#### DIRECTIONS:
Transcribe exactly the lines from the one containing "Returns (125, 2348)" through the end of the data, both included. Leave out pictures.

#### Collected data entries:
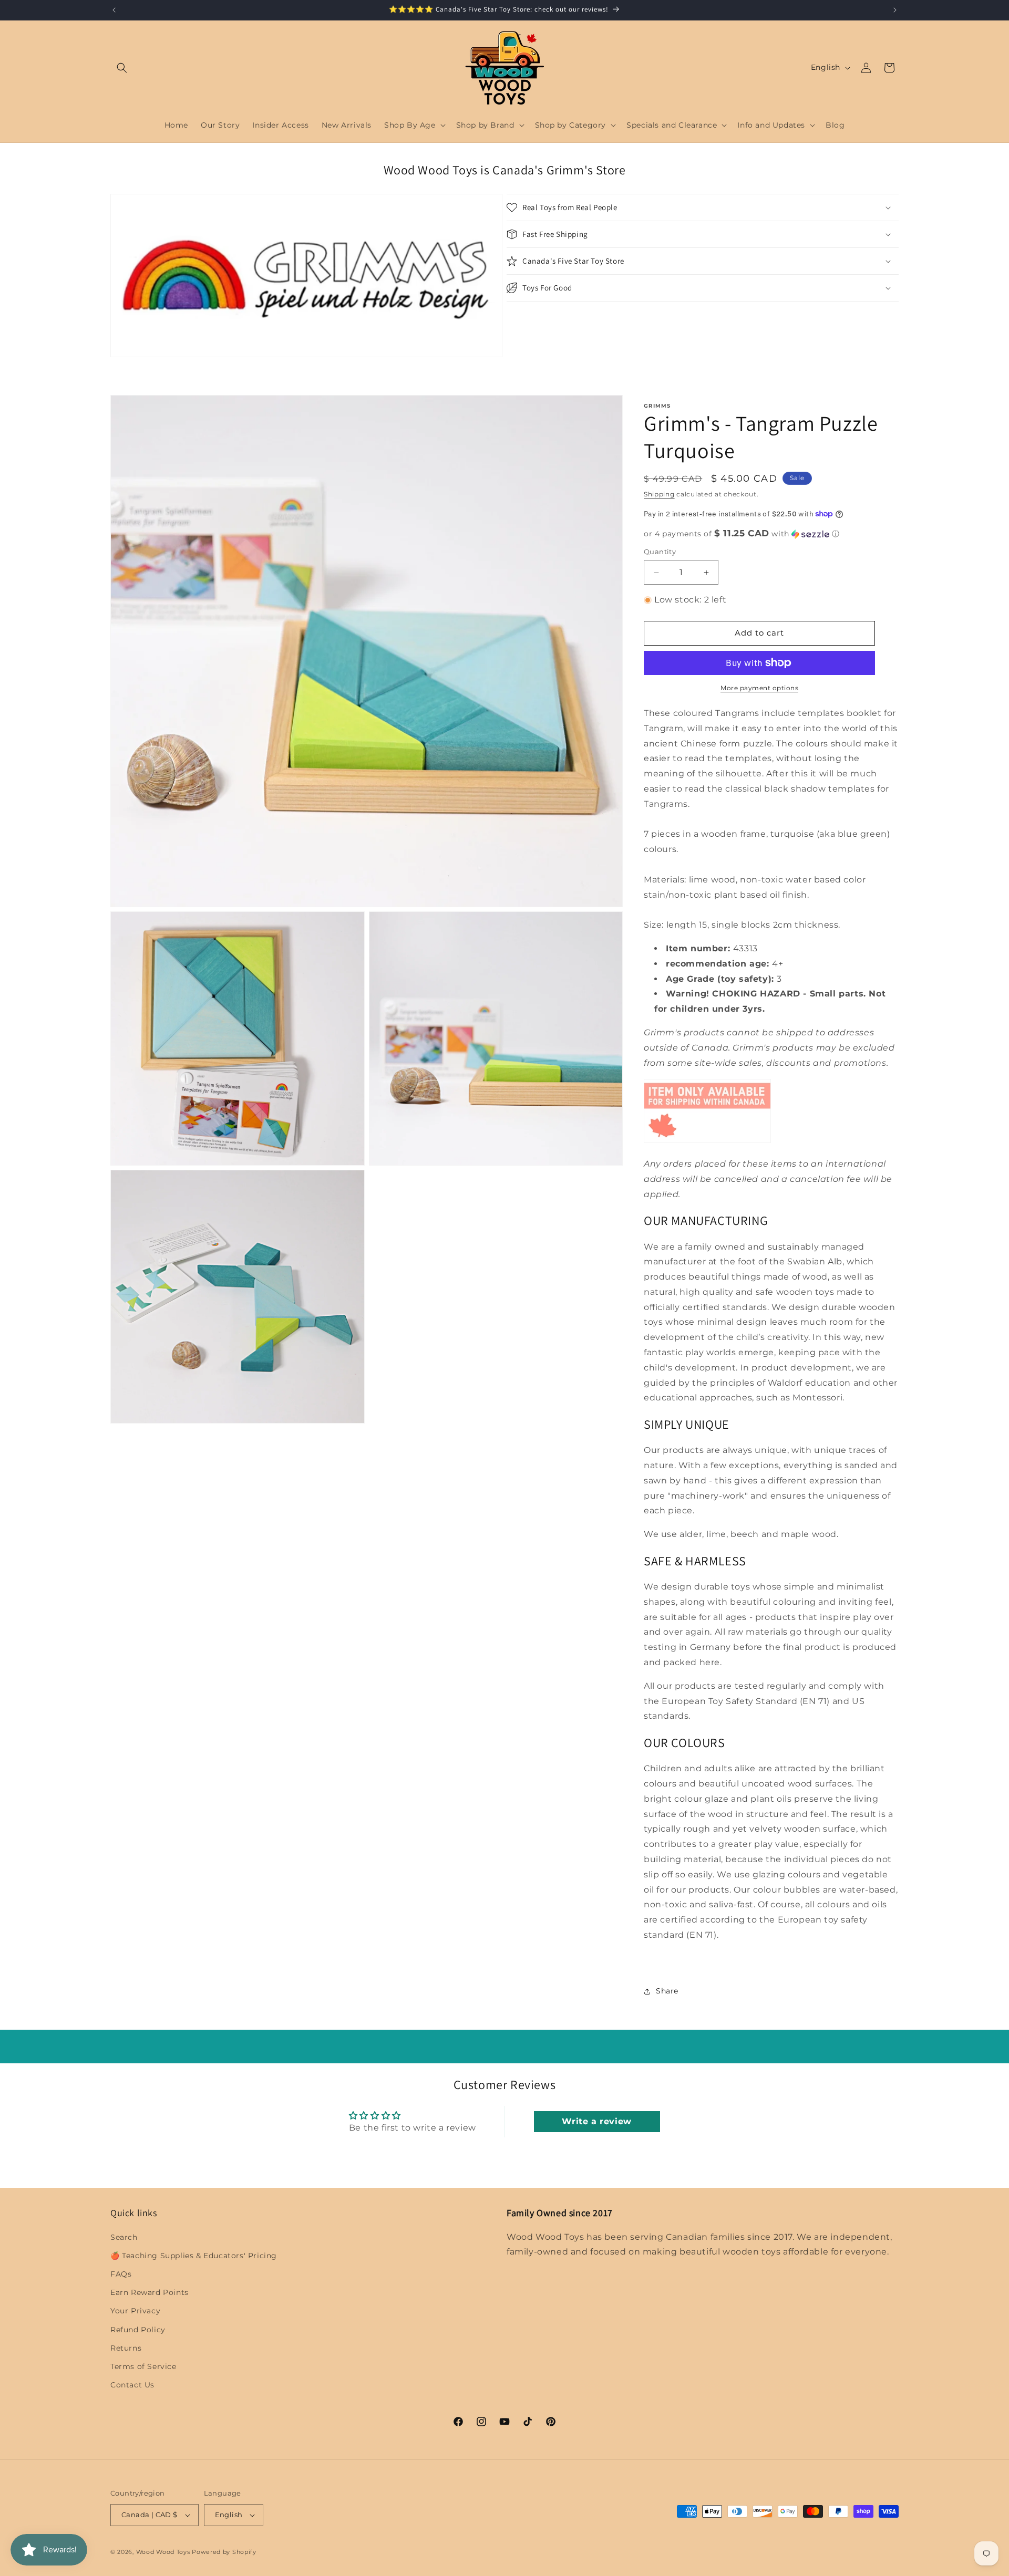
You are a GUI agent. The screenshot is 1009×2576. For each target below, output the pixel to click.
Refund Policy (138, 2329)
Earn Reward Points (149, 2292)
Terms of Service (143, 2366)
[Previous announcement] (114, 10)
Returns (125, 2348)
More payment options (759, 688)
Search (124, 2237)
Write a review (596, 2121)
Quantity (660, 551)
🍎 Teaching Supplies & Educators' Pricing (193, 2255)
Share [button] (667, 1991)
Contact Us (132, 2385)
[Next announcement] (895, 10)
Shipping (659, 494)
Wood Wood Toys (163, 2552)
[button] (121, 67)
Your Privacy (135, 2310)
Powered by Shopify (224, 2552)
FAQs (120, 2274)
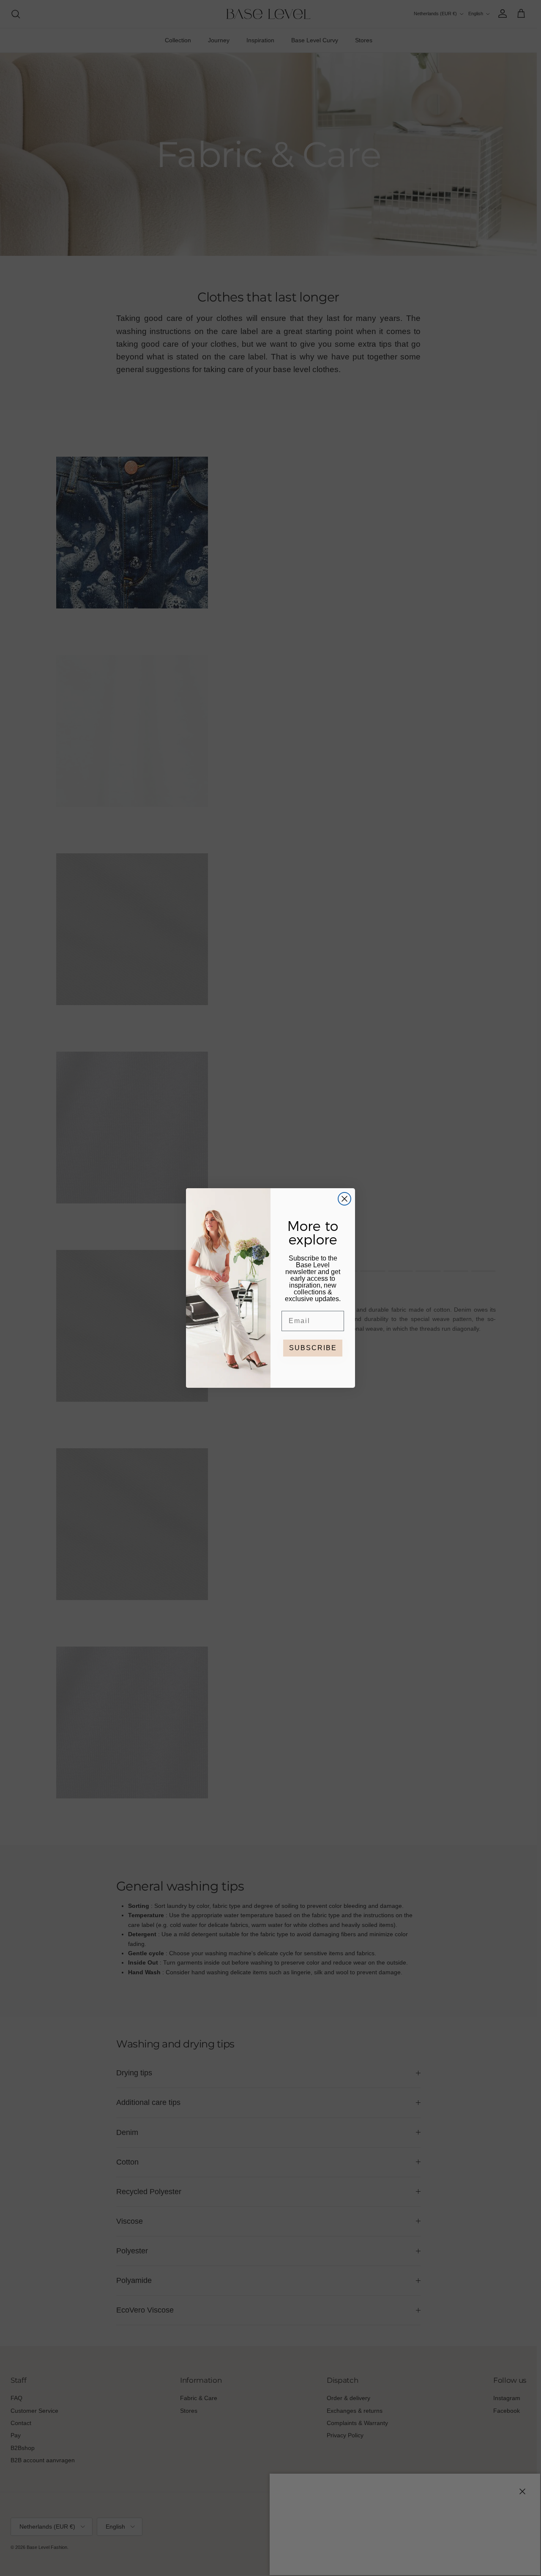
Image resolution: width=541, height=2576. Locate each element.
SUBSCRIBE (313, 1347)
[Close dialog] (344, 1198)
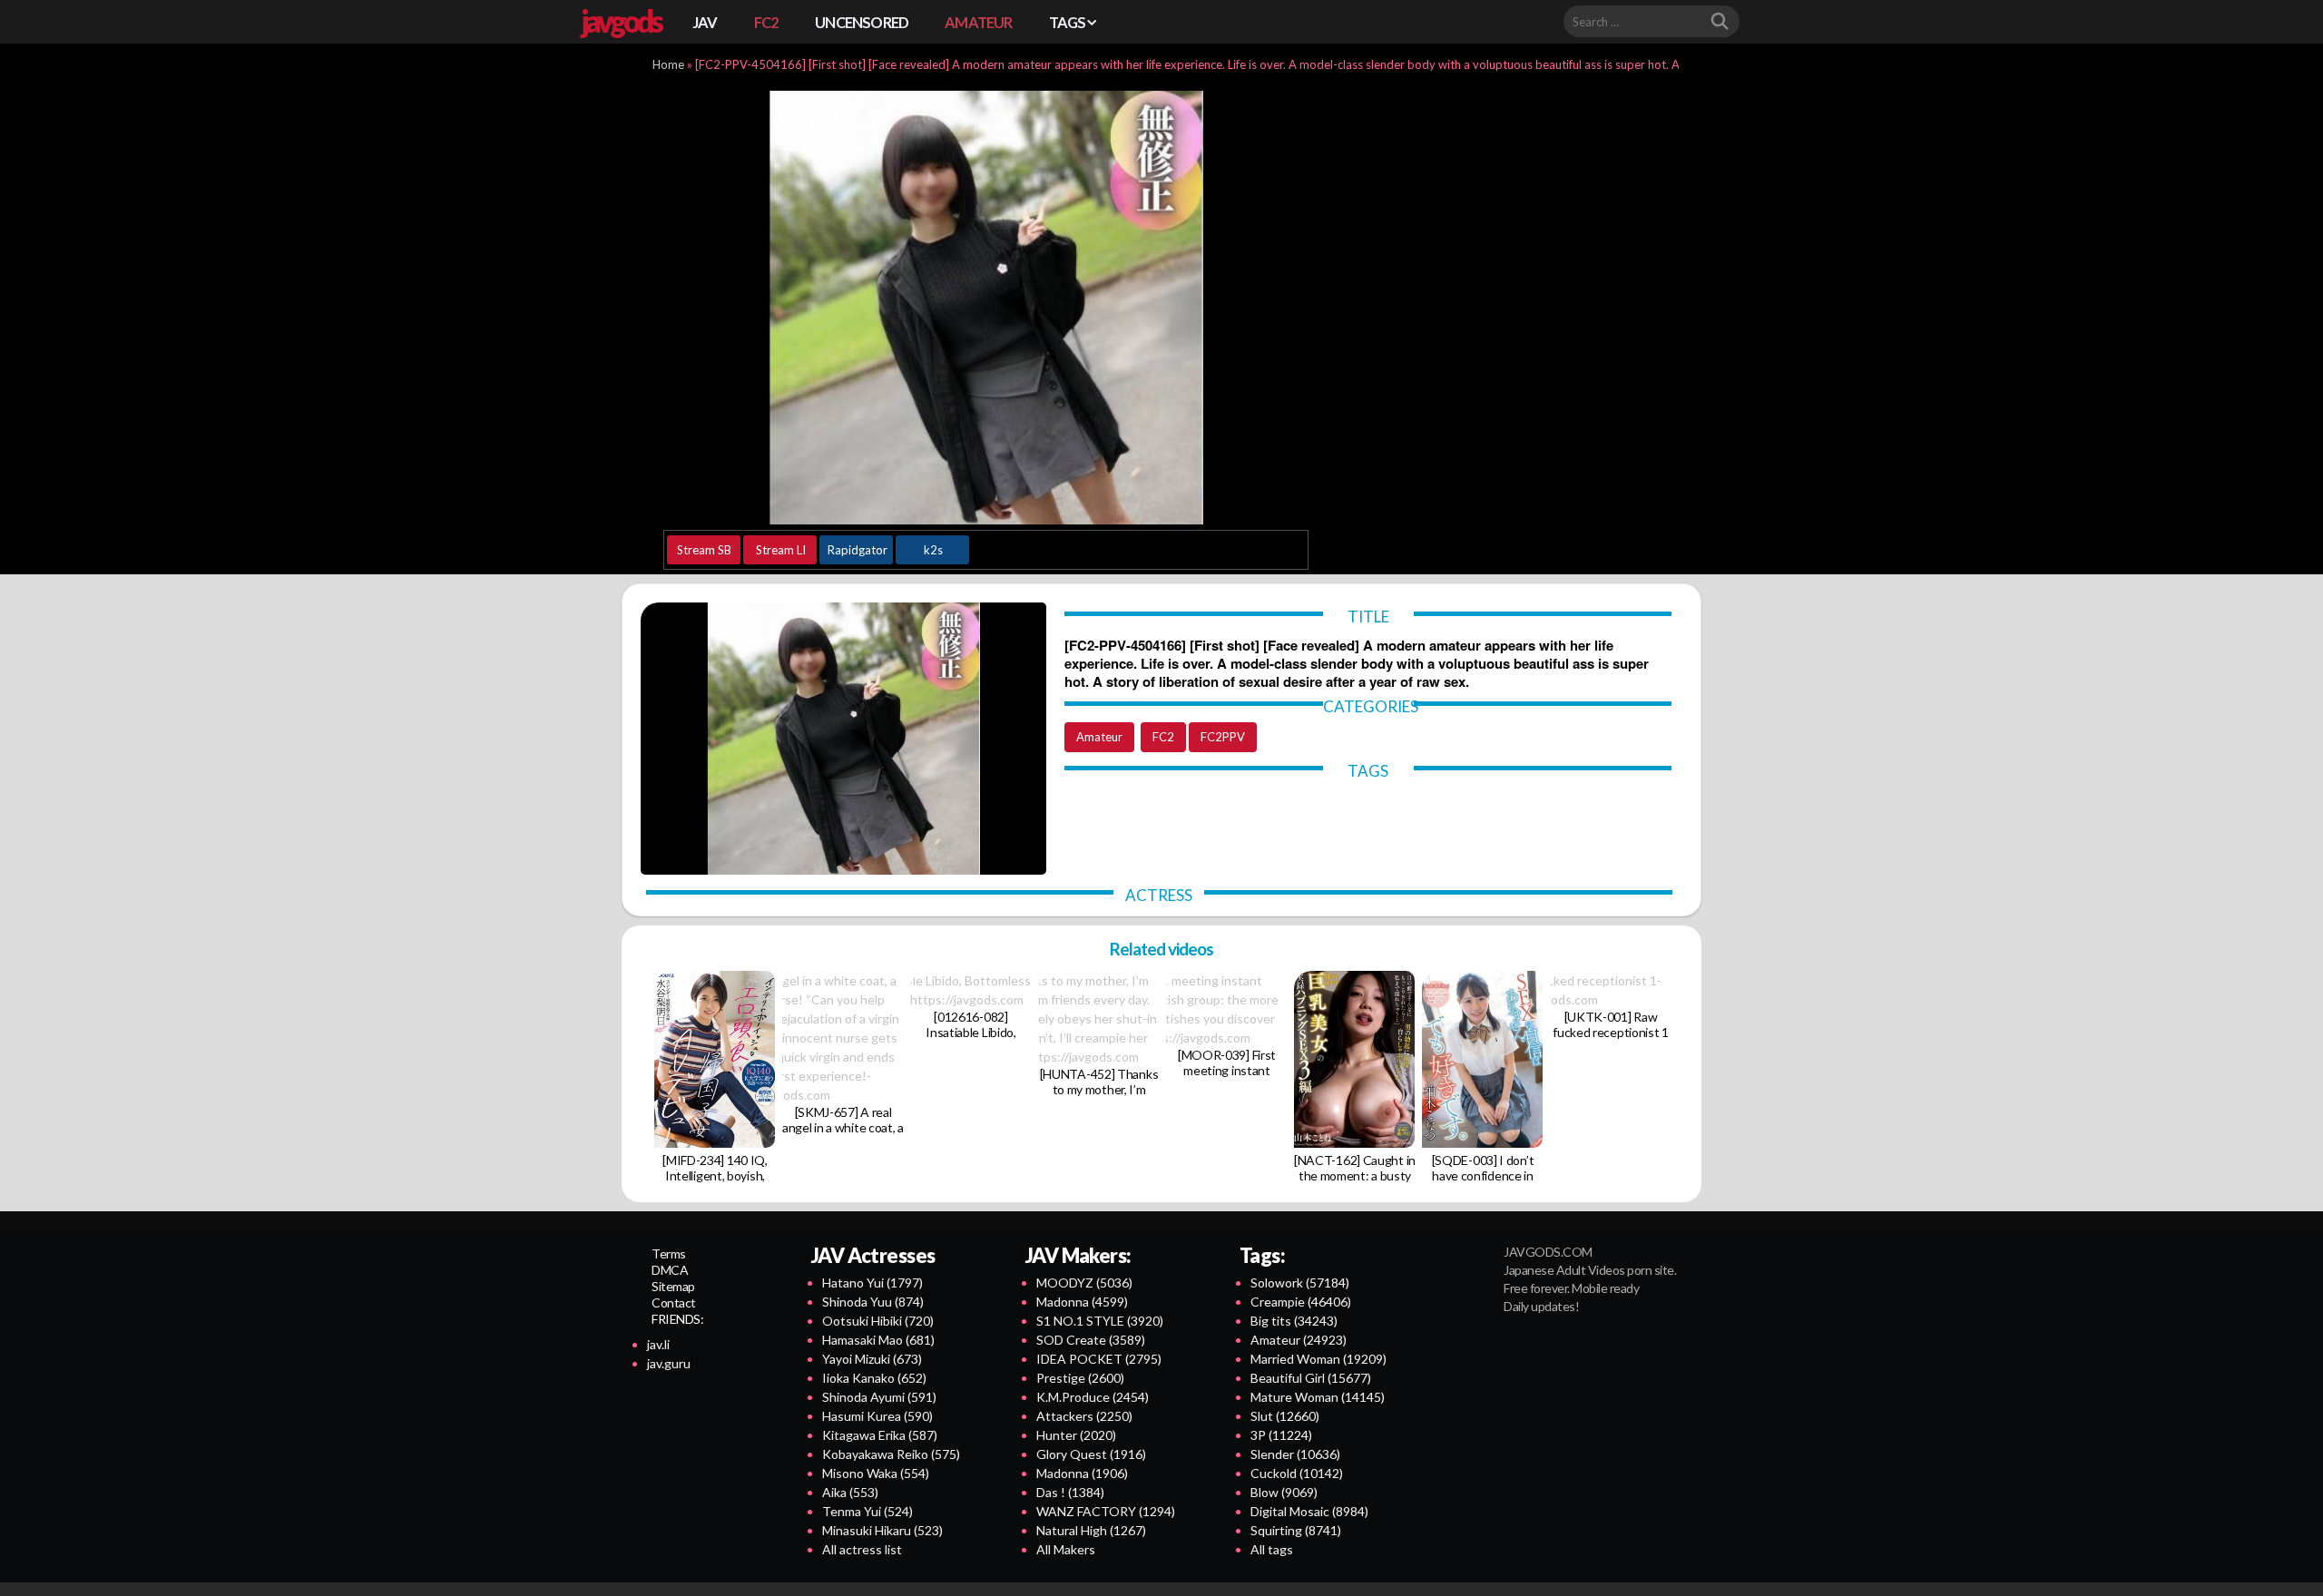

#### SOLUTION:
Returns (125, 2348)
More payment options (759, 688)
Search (124, 2237)
Write a review (596, 2121)
Quantity (660, 551)
🍎 Teaching Supplies & Educators' Pricing (193, 2255)
Share [button] (667, 1991)
Contact Us (132, 2385)
[Next announcement] (895, 10)
Shipping (659, 494)
Wood Wood Toys (163, 2552)
[button] (121, 67)
Your Privacy (135, 2310)
Powered by Shopify (224, 2552)
FAQs (120, 2274)
Image resolution: width=541, height=2576. Locate each element.
SUBSCRIBE (313, 1347)
[Close dialog] (344, 1198)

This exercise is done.